* [EXERCISE]
Could you please output all of the records exactly?

* [EXTRACTED INFORMATION]
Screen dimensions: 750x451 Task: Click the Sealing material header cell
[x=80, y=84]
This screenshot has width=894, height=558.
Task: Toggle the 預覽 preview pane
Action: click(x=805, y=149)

* [REPLY]
Screen dimensions: 750x451 Task: Click the Sealing material header cell
[x=80, y=84]
This screenshot has width=894, height=558.
Task: Toggle the 預覽 preview pane
Action: click(x=805, y=149)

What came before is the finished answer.